_Task prompt_
Return the stretch of the Gluster volume excerpt below from "We see that" through "operation not allowed.", copied word for word.

_Source extract_
▼

We see that when one volume in the cluster is offline, gluster takes the other one offline too.  We might need a third server?

[root@nfs01 /]# mount -t glusterfs nfs01:/gv01 /n
Mount failed. Please check the log file for more details.
[root@nfs01 /]#

Can't mount the volume:

[root@nfs01 /]# gluster volume start gv01
volume start: gv01: failed: Quorum not met. Volume operation not allowed.

▲

_Records supplied_
▼

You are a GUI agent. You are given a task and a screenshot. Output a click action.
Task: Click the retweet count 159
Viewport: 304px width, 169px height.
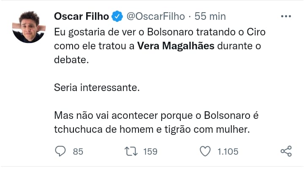click(x=150, y=151)
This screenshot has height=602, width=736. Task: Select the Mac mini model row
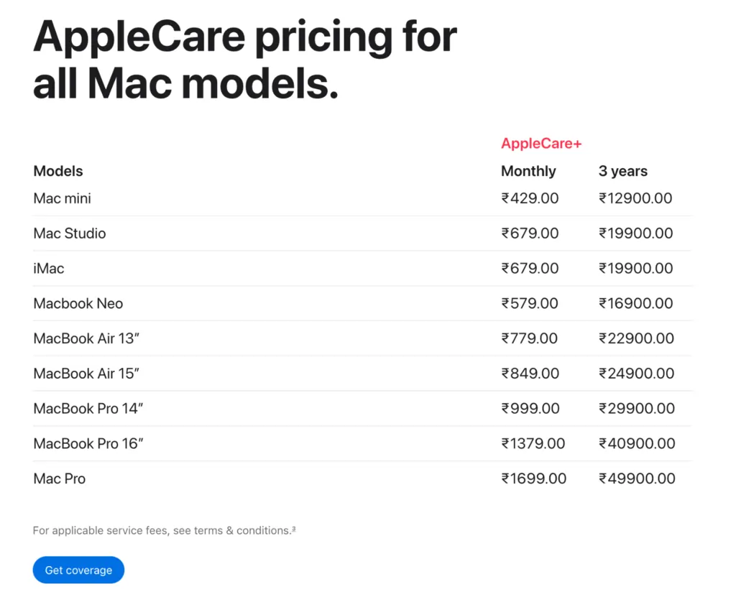click(362, 198)
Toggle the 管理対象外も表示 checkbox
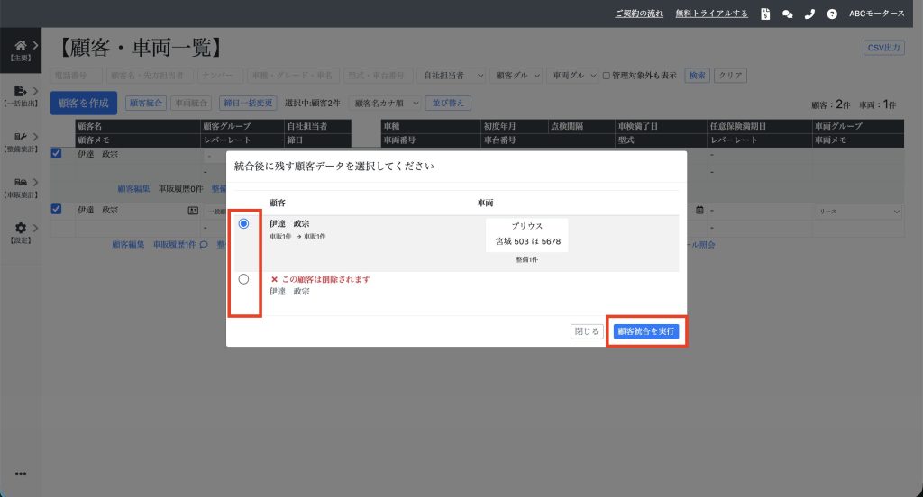 (607, 76)
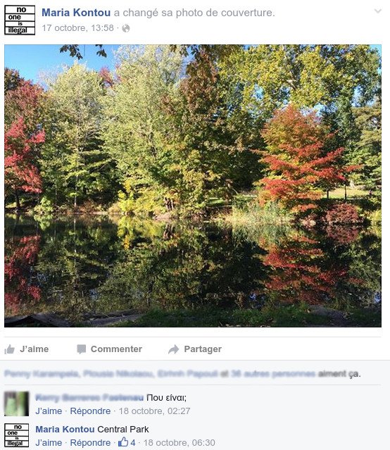The width and height of the screenshot is (390, 450).
Task: Show the 4 likes on Central Park comment
Action: click(127, 442)
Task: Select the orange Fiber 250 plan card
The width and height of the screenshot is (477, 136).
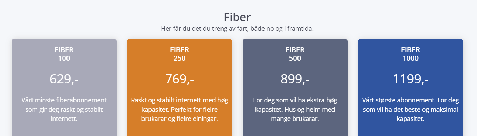Action: [180, 87]
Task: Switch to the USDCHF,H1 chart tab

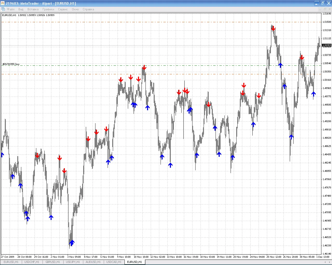Action: pyautogui.click(x=31, y=262)
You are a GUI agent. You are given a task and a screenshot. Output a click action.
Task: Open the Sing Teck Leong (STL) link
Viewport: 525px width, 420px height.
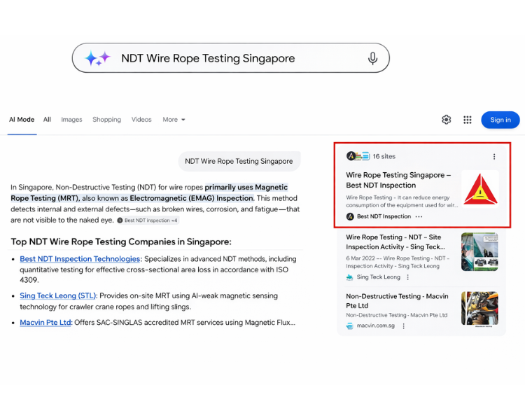click(x=59, y=296)
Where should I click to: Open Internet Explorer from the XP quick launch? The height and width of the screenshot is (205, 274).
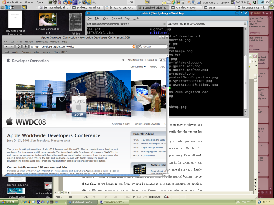(x=25, y=202)
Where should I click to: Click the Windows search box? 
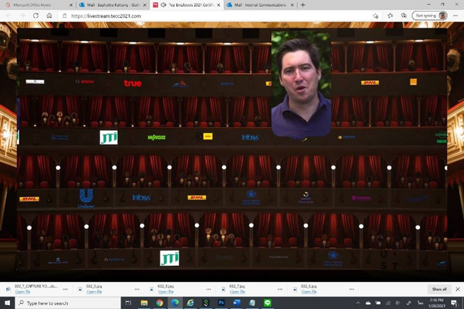68,303
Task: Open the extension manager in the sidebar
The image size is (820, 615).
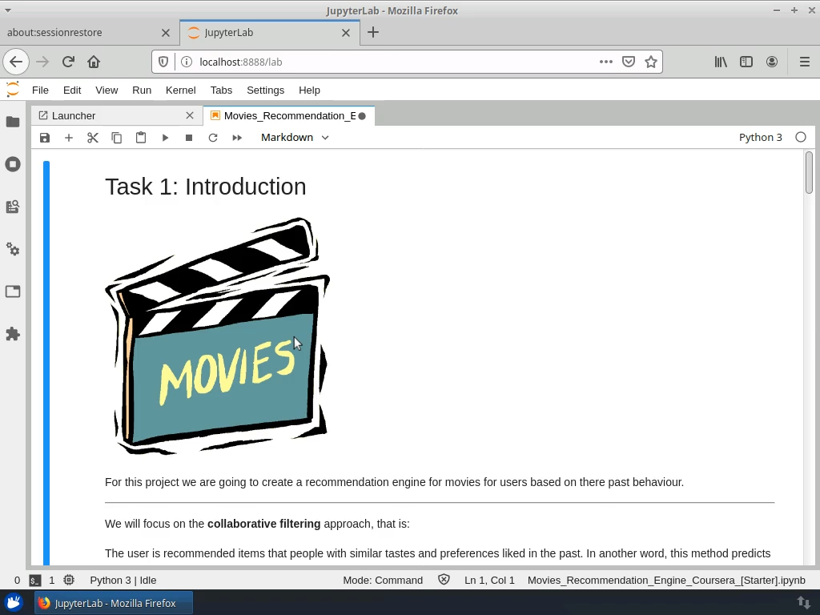Action: tap(13, 334)
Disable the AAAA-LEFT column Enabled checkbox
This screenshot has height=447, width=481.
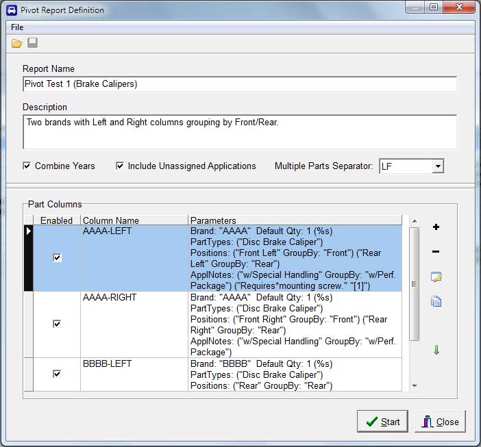(x=57, y=258)
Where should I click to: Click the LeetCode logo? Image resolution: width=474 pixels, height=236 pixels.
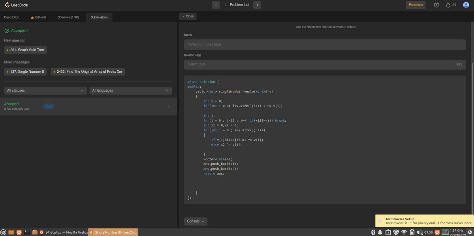(x=16, y=5)
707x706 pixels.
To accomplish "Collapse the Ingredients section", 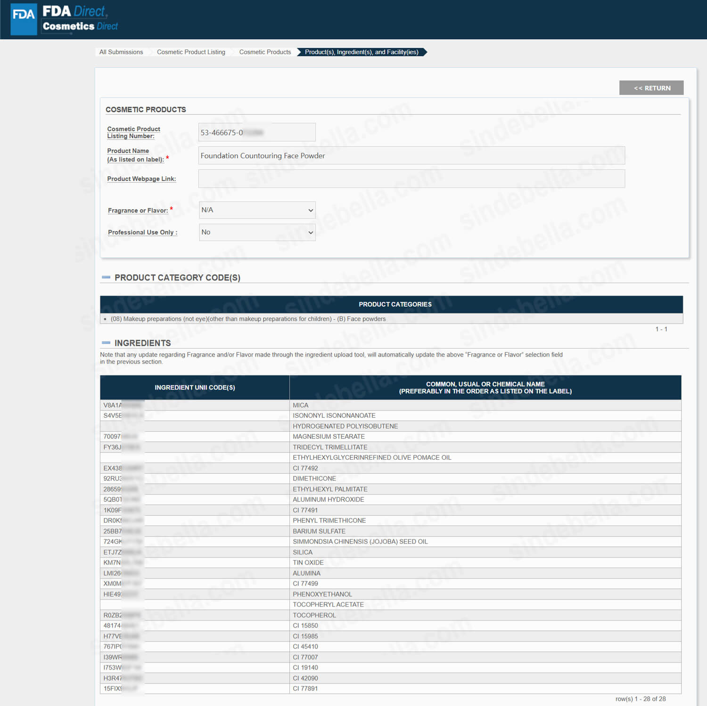I will click(x=106, y=343).
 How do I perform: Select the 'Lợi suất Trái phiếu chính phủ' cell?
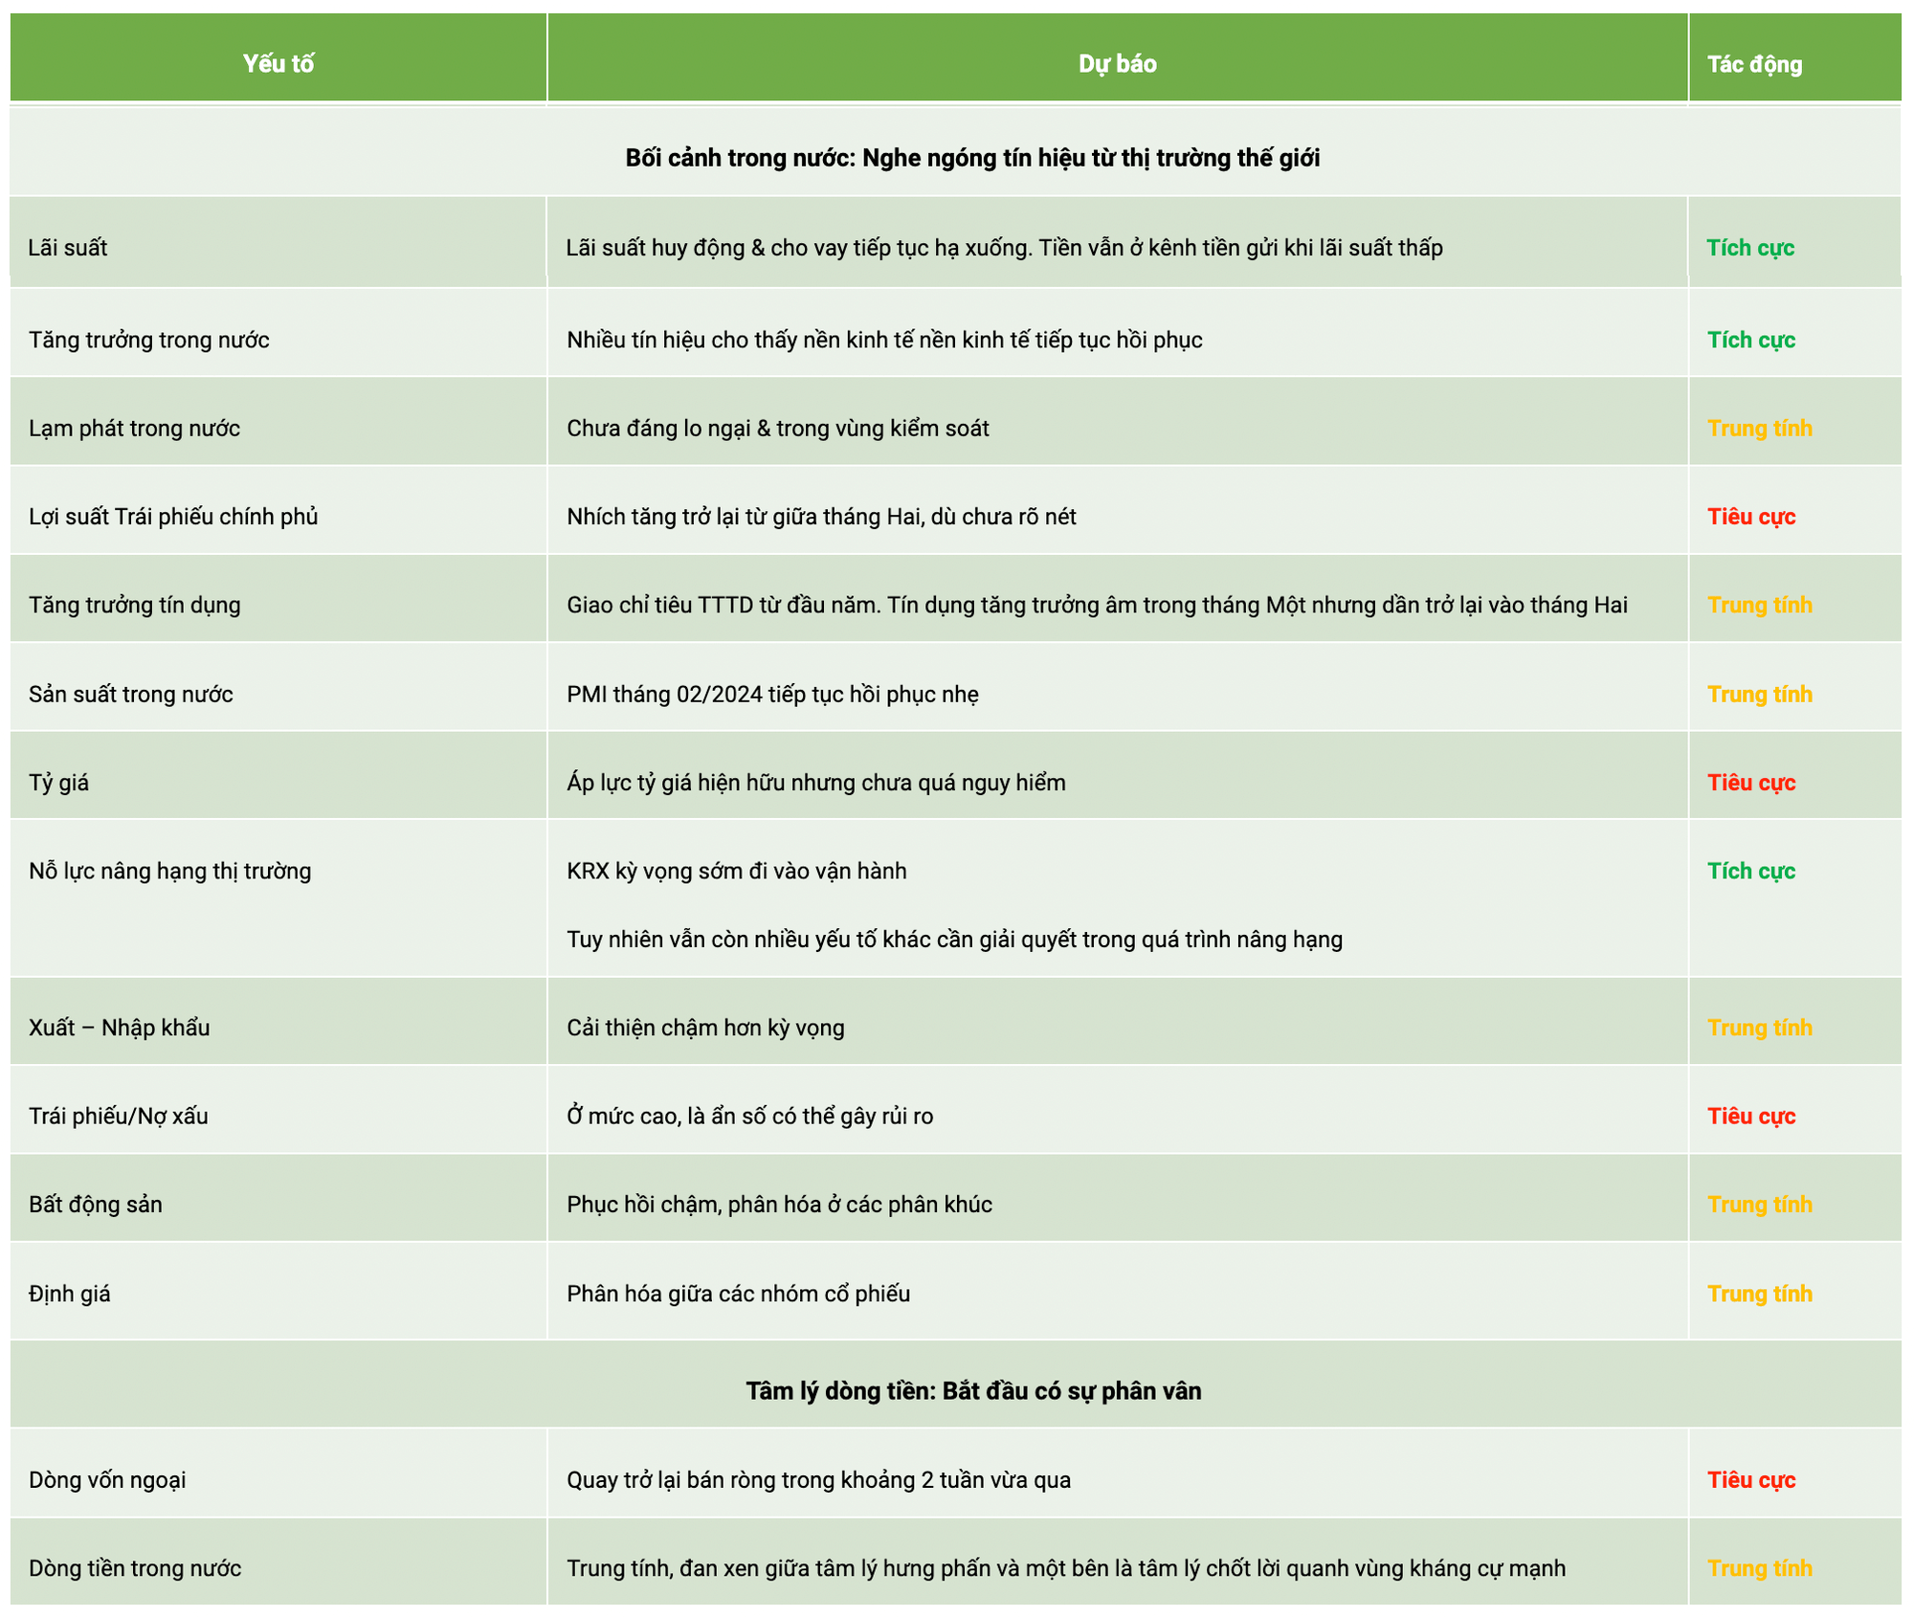tap(173, 517)
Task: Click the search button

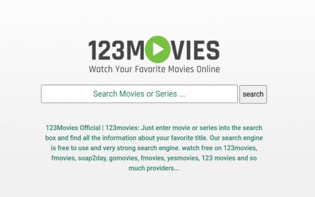Action: [x=253, y=94]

▲

_Response for this exercise_
We see that when one volume in the cluster is offline, gluster takes the other one offline too.  We might need a third server?

[root@nfs01 /]# mount -t glusterfs nfs01:/gv01 /n
Mount failed. Please check the log file for more details.
[root@nfs01 /]#

Can't mount the volume:

[root@nfs01 /]# gluster volume start gv01
volume start: gv01: failed: Quorum not met. Volume operation not allowed.